• Tasks to complete:
(a) Copy out the cycling training thread from "the faster guys" up to and including "(Nov 11, 2009)", renaming "drop" as "leave behind".
(b) Answer these from the cycling training thread:
(i) How many hours does ghostryder have to ride on Saturday and Sunday mornings?
(ii) Which program with Carmicheal has ghostryder already done?
(iii) According to esac, what do the faster guys in the group probably do?
(c) Carry on with the cycling training thread from its final line.

• Document:
--*--

# Training question



## ghostryder (Dec 28, 2009)

I want to get faster, and i wanted to see if anyone can help with a nice year round training program that they use. I am not a cat racer or anything. I just like to ride and would love to be able to keep up with the fast guys in the group. I don't have too much time to ride, because of the usual wife, two kids and work, work, work. I have an hour and half on tuesday's and thursdays, and 3 hours saturday and sunday mornings. 

I have done the time crunched with Carmicheal which was great and kicked my ass, but i do not want to do that again. I don't want to peak for any race, i just want be fast and fresh year round.

Thank you


----------



## cyclesport45 (Dec 10, 2007)

Ride hard, when you can. (REALLY hard)

Eat well.

Sleep hard.


----------



## ghostryder (Dec 28, 2009)

Been doing that, just wanted to make sure. WIth all the talk about zone this and that, i didnt know if going hard is the in thing.


----------



## esac (Jun 1, 2010)

just keep riding with the fast guys in the group and do your best to keep up. do it every week. you'll eventually get faster. 

the faster guys in the group probably race and structure their training accordingly, so don't feel bad when they drop you on a weekly basis.


----------



## Drew Eckhardt (Nov 11, 2009)

--*--

• Records on locating elements on screens:
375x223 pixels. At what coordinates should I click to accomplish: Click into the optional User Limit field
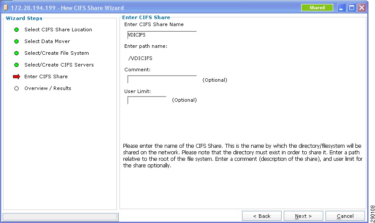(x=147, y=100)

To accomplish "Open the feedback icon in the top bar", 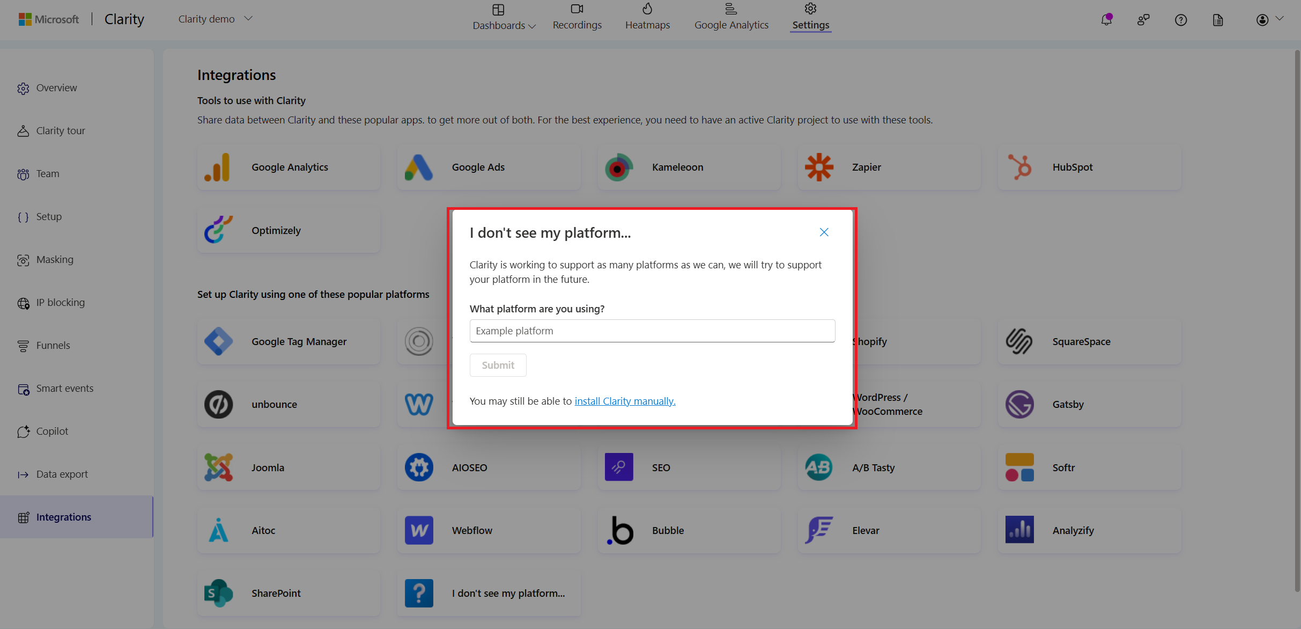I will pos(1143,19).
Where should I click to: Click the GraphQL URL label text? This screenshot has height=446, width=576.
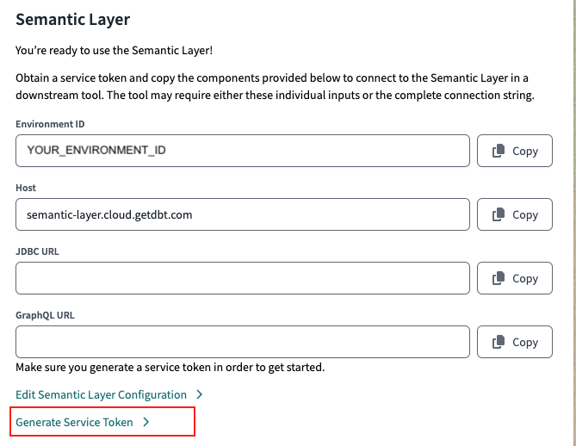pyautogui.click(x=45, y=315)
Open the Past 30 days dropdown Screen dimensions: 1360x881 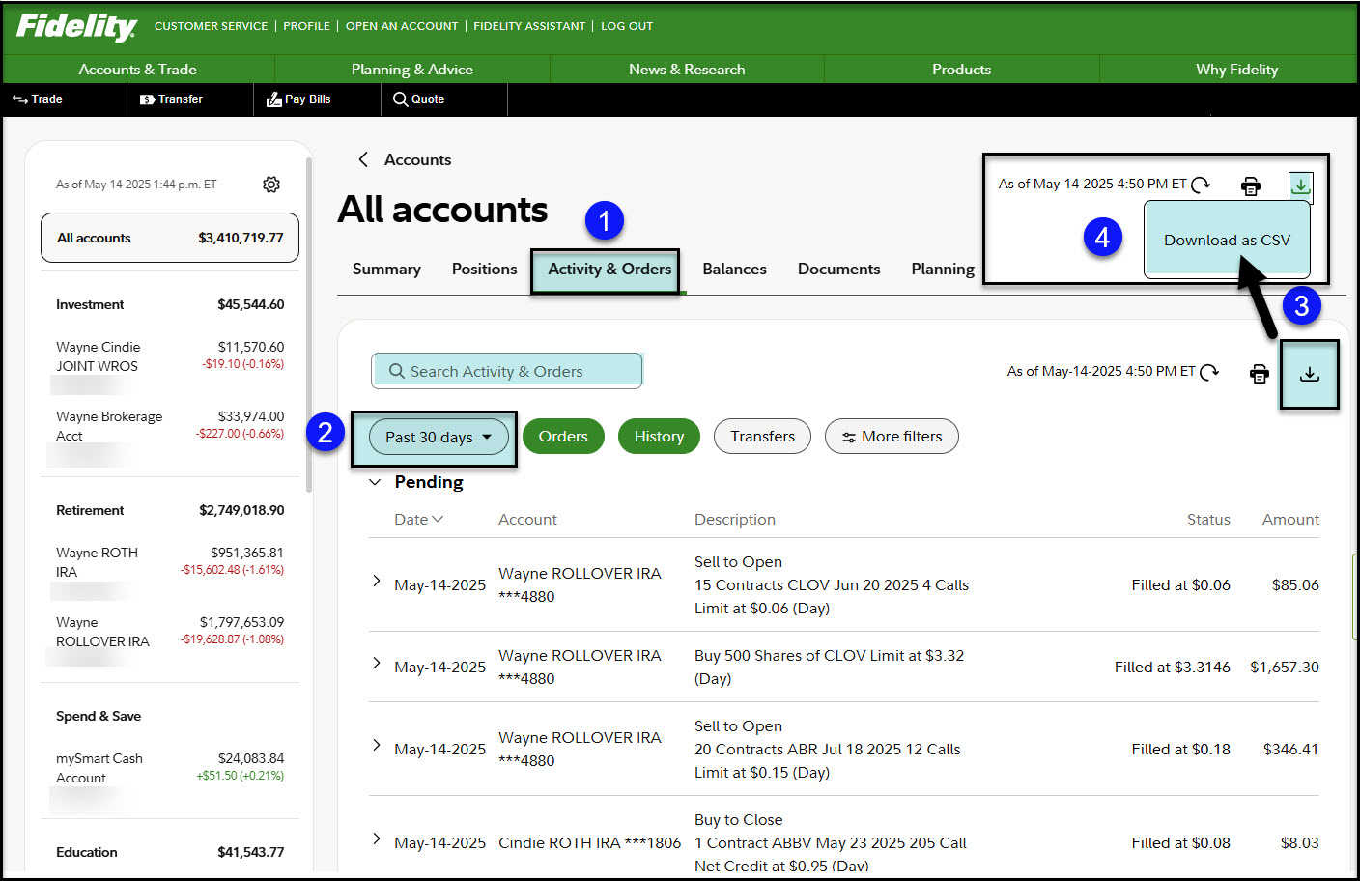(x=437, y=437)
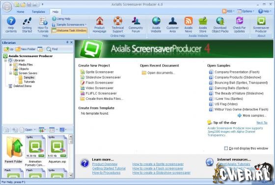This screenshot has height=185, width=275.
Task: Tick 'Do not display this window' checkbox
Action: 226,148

--*--

• Task-by-task answers:
(a)
the faster guys in the group probably race and structure their training accordingly, so don't feel bad when they leave behind you on a weekly basis.


----------



## Drew Eckhardt (Nov 11, 2009)

(b)
(i) 3 hours.
(ii) The time crunched program.
(iii) They probably race and structure their training accordingly.

(c)
ghostryder said:


> I want to get faster, and i wanted to see if anyone can help with a nice year round training program that they use. I am not a cat racer or anything. I just like to ride and would love to be able to keep up with the fast guys in the group. I don't have too much time to ride, because of the usual wife, two kids and work, work, work. I have an hour and half on tuesday's and thursdays, and 3 hours saturday and sunday mornings.
> 
> I have done the time crunched with Carmicheal which was great and kicked my ass, but i do not want to do that again.
> 
> Thank you


You can do sweet spot training where you spend a lot of time riding at 85-95% of CP60/FTP. It can be continuous although psychologically it's easier to break up into pieces; ex 3x20 or 6x10.

It'll increase your lactate threshold but do nothing for your anaerobic fitness.

It's work but not painful.



> I don't want to peak for any race, i just want be fast and fresh year round.


You can't work hard enough to get faster and not have peaks plus recovery periods.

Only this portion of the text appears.